Stakeholders have conflicting views on this. Some think the immunity should be extended, but many think either that it's too wide in scope or that it applies for too long. I can see why some are objecting to this and think that it may allow continued greenwashing for another three years. There is that risk. But, having been responsible for sustainability reporting in a diversified conglomerate, I know it can be complicated. Scope 3 emissions are likely to have a large component of estimation, and I don't think it's appropriate for companies to be civilly liable for these estimates when they're building up their methodology and skills. Scenario analysis and transition plans also contain an element of forecasting that will be challenging. Notably, ASIC may still take an action for misleading and deceptive conduct in relation to climate related disclosures during the transition period. I would support an amendment that allowed civil action in relation to serious misconduct, but it's not a deal breaker.

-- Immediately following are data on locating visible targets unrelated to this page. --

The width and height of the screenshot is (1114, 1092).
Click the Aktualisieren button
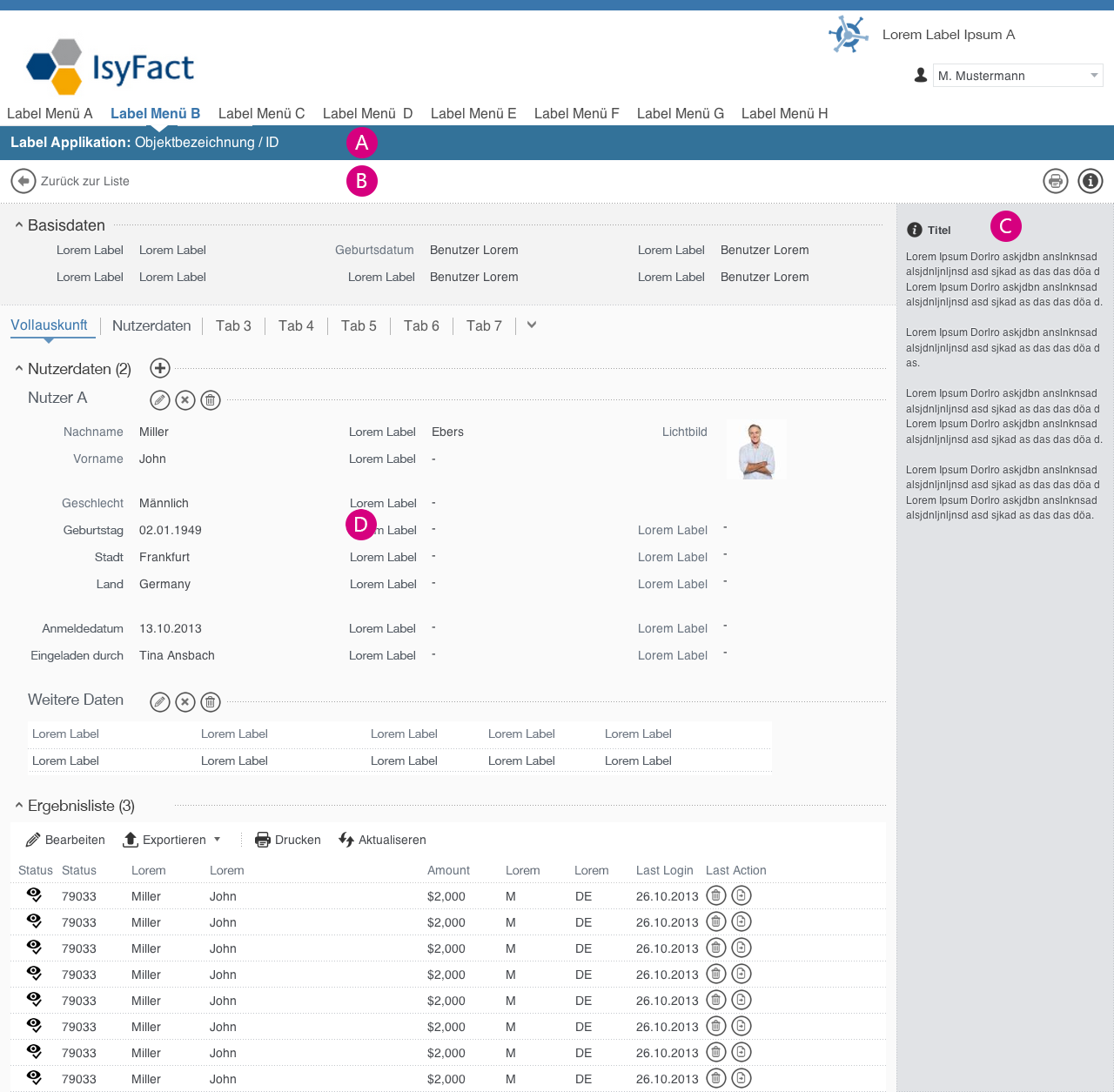tap(382, 840)

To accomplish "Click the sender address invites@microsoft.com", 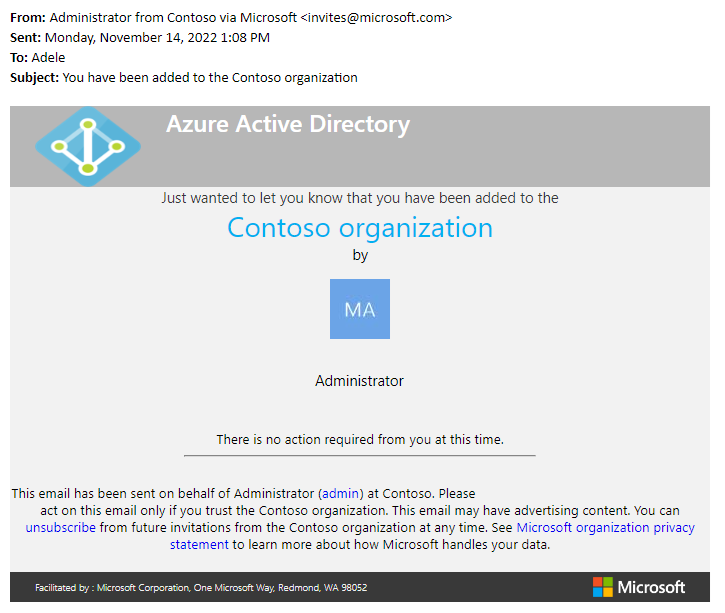I will [x=376, y=18].
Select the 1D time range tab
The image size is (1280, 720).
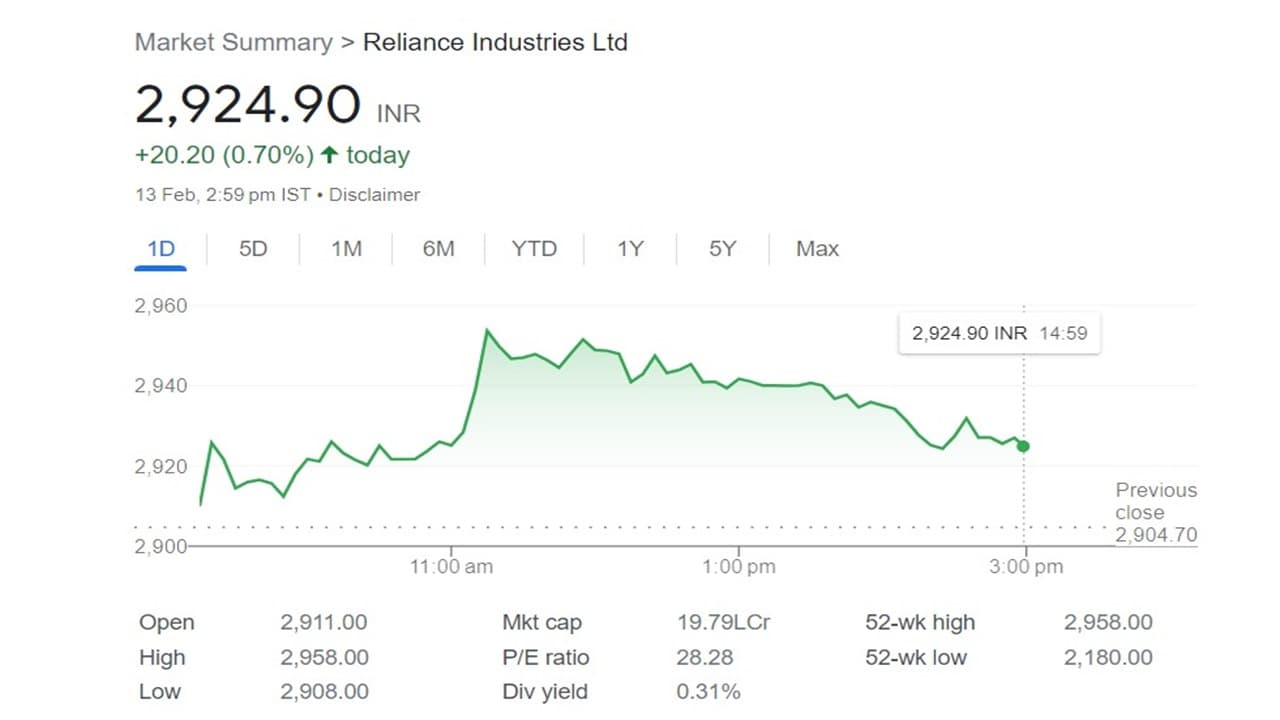161,249
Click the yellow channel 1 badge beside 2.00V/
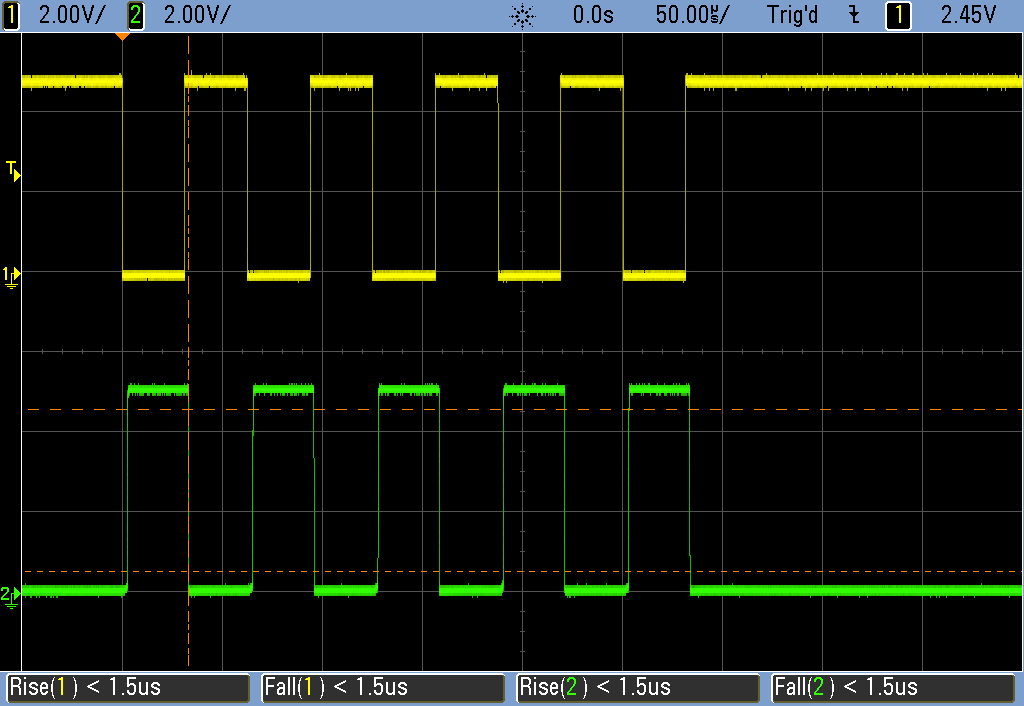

So I support a moderated liability period. I'm aware that some stakeholders are worried about the length of this modified liability—that three years is too long and allows more greenwashing while being protected from third-party actions. While I note this concern, on balance I think a three-year modified liability period is appropriate, particularly for those companies that are entering the reporting scheme for the first time. For auditors, it may take three years to build up the methodology and standards to appropriately assure these elements of climate reporting that depend on estimation and future predictions.
In conclusion, I think this introduction of mandatory climate risk reporting is necessary for international competitiveness. It levels the playing field so that all covered entities report, rather than there being a reporting burden only on those who choose to do it voluntarily. It will create clear reporting standards for comparison purposes, which will also allow the assurance industry to build the necessary skills. As much as I'd like to see mandatory reporting on climate risk immediately, given my understanding of the complexity of sustainability reporting and given that it is a big change in reporting requirements, I think it's appropriate that requirements are phased in and liability is modified for three years. I would like to see a change to the modified liability framework so that civil action is still available for serious misconduct to protect the intention of the bill, but this will not change my support for the bill in its current form. I commend the bill to the House.